Todo está tan claro, que parece una causa perdida:
(fragmento de Los que siempre están fuera)
empeñarse en discutir.
Si te das de frente, la bronca la tienes servida;
por enseñar los dientes,
por no encajar en el perfil buscado,
simpatizante de lo diferente.
Si todo está tan claro, ¿por qué nos empeñamos en discutir? Eso me pregunto yo cuando estoy «hablando» con alguien que no es capaz de escuchar a quien tiene delante, ni de razonar sus propios argumentos. Supongo que siempre se tiene una pequeña esperanza, ¿no? «A ver, que ahora parece que me está escuchando», «A lo mejor esta vez la cosa cambia».
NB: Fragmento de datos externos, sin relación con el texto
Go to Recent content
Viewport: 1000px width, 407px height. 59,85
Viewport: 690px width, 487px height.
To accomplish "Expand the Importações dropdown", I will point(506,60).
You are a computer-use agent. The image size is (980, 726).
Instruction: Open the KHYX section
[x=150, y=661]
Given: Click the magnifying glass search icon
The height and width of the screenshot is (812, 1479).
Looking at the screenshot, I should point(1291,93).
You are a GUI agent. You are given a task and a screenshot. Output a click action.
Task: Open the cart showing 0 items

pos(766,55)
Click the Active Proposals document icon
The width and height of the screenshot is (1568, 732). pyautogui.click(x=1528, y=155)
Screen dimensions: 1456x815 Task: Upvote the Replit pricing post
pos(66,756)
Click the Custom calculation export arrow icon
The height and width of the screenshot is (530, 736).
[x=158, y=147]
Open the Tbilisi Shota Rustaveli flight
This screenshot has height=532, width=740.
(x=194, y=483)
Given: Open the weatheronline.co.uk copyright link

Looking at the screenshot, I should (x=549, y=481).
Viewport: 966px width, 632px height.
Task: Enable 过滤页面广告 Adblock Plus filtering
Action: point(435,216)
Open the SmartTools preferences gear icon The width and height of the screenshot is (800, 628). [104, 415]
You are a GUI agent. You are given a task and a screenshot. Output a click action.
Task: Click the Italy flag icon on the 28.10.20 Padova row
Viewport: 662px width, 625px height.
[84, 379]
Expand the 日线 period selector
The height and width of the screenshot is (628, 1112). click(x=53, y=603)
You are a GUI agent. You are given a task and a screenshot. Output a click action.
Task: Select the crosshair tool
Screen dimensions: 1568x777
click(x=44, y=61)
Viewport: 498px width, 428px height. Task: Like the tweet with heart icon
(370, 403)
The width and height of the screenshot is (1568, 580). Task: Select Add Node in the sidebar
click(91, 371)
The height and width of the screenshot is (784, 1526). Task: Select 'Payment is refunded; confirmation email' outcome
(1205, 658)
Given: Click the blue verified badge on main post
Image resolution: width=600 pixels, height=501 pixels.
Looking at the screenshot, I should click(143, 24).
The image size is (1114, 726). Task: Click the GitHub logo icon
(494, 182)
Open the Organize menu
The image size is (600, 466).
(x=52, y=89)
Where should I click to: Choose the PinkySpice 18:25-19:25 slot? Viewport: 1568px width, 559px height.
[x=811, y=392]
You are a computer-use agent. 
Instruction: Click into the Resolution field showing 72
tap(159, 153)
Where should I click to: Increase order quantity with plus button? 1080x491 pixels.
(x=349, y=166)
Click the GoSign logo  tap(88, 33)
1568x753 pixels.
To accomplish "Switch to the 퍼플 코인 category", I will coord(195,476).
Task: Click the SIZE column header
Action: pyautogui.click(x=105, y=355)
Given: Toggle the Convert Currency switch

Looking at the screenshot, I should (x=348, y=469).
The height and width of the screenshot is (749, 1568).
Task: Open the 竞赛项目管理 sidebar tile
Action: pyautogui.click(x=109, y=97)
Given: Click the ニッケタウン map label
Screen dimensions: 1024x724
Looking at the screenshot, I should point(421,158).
¿Crees que tienes razón? Entonces defiéndelo a muerte, que yo haré lo mismo. No pretendo jugar con ventaja. Sólo pido que, si uno de los dos se da cuenta de que está equivocado, levante la mano. Sólo eso.
Pero te advierto: es un movimiento difícil. Hay que tener un buen brazo para poder hacerlo. Hay que estar fuerte, porque esa mano pesa como si llevaras un saco de cemento atado a la muñeca. Orgullo, lo llaman algunos.
Si no eres capaz de levantar a pulso el peso de tu propio orgullo, lo mejor es que te lo dejes en casa, porque te vas a hacer daño en la espalda. Y, lo que es peor, vas a hacer daño al incauto que tengas enfrente.